IgE can cause allergies but also blocks other pathogens such as parasites. If the vaccine were to block IgE's normal functions, it could harm the body. Fortunately, the vaccine did not block the antibody's normal immune responses. The team said in mouse experiments the vaccine did not hinder IgE antibodies' parasite clearance.

Reber said clinical trials in humans are needed to evaluate the vaccine's safety, efficacy and duration, and noted that if commercialized, treatment could be possible with far fewer injections than anti-IgE monoclonal antibodies like omalizumab, making it a cost-effective option for patients with severe allergies.

A team led by Joshua Koenig at McMaster University in Canada also wrote in a commentary published in the same journal that thanks to its advantage of strongly suppressing anaphylaxis without side effects, the IgE kinoid vaccine is a highly attractive therapeutic candidate, adding that the vaccine developed this time is likely to be effective in people.

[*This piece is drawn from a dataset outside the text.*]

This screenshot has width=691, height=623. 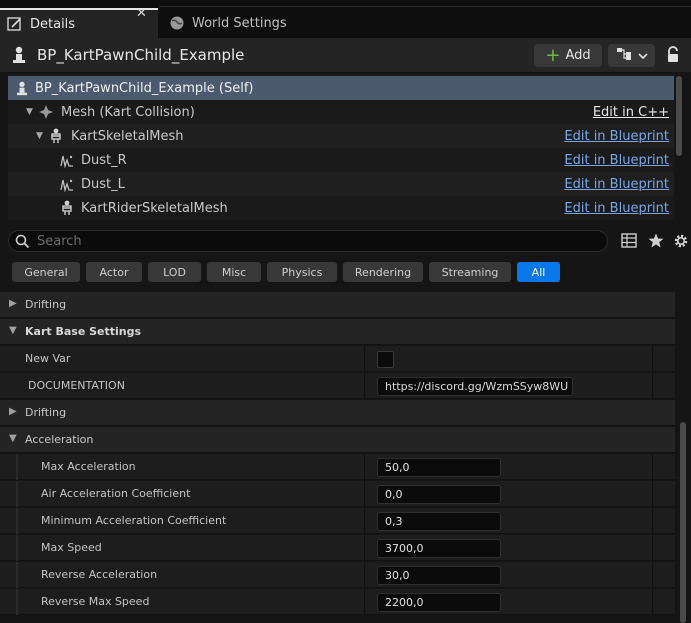 I want to click on documentation-field: https://discord.gg/WzmSSyw8WU, so click(x=475, y=386).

If the vaccine succeeds, it could create a massive market. Xolair, an anti-IgE antibody therapy, was approved by the U.S. Food and Drug Administration (FDA) for asthma in June 2003 and has continued to expand its indications. Beyond asthma, it is used to treat various allergic conditions such as hives and sinusitis, generating nearly 6.5 trillion won in global sales last year.

With Xolair's patents expiring in Europe and the United States in October and November, respectively, a wave of biosimilar development began. In Korea, Celltrion developed Omlyclo, the first biosimilar to Xolair, and won approvals in Europe and the United States.